━━━━━ DATOS EXTRAÍDOS

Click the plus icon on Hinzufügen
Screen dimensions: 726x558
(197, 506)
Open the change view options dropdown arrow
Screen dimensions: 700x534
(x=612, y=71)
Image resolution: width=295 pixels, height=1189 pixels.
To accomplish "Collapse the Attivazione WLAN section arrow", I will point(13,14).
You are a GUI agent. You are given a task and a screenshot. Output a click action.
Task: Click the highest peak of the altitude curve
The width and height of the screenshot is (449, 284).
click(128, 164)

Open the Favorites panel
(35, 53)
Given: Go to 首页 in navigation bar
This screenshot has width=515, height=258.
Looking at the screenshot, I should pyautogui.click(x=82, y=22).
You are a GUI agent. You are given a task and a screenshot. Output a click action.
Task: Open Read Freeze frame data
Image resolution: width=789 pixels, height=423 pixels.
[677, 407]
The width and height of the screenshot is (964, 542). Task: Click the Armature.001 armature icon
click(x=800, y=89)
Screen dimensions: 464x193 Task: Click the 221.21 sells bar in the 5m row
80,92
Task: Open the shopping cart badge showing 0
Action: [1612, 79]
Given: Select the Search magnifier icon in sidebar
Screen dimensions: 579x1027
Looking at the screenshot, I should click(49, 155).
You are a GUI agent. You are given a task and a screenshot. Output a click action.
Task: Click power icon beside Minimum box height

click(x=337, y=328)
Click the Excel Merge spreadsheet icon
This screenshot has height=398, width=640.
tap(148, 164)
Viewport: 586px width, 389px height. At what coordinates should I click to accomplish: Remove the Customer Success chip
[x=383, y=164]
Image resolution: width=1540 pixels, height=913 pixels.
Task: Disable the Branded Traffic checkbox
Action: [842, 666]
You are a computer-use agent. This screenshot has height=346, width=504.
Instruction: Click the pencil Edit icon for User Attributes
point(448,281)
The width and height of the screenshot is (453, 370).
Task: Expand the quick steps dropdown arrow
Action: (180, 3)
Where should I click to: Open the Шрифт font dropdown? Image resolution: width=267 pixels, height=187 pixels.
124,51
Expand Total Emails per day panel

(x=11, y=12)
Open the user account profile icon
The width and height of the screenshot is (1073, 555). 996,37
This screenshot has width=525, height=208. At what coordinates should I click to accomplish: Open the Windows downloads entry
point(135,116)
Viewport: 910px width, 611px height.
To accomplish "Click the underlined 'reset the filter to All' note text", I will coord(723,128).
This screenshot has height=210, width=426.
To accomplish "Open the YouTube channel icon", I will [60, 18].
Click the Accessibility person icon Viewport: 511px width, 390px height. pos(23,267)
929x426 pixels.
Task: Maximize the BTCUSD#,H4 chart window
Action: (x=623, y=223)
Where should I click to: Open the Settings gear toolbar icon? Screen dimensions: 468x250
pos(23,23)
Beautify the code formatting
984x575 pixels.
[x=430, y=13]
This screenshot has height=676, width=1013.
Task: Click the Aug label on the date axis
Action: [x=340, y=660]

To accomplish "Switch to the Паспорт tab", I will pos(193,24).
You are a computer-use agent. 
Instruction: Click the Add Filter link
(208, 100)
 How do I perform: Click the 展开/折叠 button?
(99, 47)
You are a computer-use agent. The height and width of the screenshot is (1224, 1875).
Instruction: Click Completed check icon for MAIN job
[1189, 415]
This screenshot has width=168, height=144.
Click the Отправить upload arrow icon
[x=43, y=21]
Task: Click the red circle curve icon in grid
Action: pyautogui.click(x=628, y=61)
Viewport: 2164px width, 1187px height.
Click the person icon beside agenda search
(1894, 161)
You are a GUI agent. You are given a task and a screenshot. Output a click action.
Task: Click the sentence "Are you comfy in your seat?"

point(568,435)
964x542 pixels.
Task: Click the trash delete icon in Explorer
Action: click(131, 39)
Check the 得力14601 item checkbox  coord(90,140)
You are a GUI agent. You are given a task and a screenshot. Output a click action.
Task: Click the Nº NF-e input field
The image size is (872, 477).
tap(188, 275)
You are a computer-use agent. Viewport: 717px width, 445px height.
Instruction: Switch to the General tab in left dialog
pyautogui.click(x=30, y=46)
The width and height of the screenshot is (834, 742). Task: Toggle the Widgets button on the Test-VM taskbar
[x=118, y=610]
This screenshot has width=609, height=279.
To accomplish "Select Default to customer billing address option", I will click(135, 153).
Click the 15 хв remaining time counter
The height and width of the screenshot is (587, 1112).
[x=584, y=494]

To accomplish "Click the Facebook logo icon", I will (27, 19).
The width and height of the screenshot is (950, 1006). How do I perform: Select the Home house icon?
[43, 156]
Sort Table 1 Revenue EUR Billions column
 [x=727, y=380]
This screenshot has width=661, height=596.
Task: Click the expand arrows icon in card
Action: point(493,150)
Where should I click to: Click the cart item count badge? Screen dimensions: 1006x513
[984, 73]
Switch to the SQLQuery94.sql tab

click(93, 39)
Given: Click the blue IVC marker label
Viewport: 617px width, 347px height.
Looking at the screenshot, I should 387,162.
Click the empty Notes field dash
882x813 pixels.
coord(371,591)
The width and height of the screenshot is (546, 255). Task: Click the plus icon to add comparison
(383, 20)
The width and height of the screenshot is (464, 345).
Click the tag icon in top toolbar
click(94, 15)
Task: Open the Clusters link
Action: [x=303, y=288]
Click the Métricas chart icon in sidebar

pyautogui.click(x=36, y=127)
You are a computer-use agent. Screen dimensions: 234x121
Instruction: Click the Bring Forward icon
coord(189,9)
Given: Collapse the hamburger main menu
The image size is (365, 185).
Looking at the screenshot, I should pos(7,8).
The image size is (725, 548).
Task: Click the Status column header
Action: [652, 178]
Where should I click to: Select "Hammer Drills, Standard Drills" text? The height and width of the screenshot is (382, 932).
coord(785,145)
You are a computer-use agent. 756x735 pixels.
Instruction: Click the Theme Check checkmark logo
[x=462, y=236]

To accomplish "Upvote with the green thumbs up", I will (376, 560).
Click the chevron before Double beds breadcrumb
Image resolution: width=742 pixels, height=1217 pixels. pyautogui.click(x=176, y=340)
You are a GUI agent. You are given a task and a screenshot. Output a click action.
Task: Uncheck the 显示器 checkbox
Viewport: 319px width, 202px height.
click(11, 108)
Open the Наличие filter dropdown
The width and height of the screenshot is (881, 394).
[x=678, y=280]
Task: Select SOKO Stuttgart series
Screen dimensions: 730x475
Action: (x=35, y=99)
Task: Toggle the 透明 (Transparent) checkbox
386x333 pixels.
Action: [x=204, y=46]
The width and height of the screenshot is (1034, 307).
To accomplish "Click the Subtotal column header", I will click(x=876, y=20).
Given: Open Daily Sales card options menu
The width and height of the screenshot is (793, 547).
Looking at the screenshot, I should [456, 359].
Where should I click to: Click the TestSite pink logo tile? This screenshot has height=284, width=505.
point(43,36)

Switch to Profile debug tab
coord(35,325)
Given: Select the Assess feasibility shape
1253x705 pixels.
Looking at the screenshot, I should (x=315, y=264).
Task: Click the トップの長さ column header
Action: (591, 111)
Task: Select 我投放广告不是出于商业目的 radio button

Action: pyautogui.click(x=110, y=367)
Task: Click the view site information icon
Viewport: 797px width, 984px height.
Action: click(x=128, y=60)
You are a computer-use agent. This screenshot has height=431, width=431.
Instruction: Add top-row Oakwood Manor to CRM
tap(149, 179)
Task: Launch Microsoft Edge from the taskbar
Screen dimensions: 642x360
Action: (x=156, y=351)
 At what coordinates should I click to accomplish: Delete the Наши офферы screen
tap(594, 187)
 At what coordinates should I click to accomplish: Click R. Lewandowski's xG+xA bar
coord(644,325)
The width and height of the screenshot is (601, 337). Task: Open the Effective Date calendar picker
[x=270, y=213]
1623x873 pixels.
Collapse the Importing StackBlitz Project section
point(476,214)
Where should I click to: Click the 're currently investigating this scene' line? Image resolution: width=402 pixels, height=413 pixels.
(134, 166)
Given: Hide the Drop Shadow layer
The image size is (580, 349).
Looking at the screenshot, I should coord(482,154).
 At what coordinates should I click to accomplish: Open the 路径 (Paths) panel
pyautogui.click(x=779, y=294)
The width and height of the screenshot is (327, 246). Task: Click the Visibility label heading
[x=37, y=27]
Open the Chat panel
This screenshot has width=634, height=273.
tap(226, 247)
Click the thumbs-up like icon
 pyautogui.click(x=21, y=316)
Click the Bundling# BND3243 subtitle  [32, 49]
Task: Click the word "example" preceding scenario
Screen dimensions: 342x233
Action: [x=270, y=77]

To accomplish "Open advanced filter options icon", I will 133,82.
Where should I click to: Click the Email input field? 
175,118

━━━━━━━━━━

ENUNCIADO DEL EJERCICIO:
Copia literalmente las filas de arriba desde la línea que contiene "Click the Bundling#" hasta el final de las filas, ambos extremos incluidos.

SOLUCIÓN ESCRITA:
Click the Bundling# BND3243 subtitle  [32, 49]
Task: Click the word "example" preceding scenario
Screen dimensions: 342x233
Action: [x=270, y=77]

To accomplish "Open advanced filter options icon", I will 133,82.
Where should I click to: Click the Email input field? 
175,118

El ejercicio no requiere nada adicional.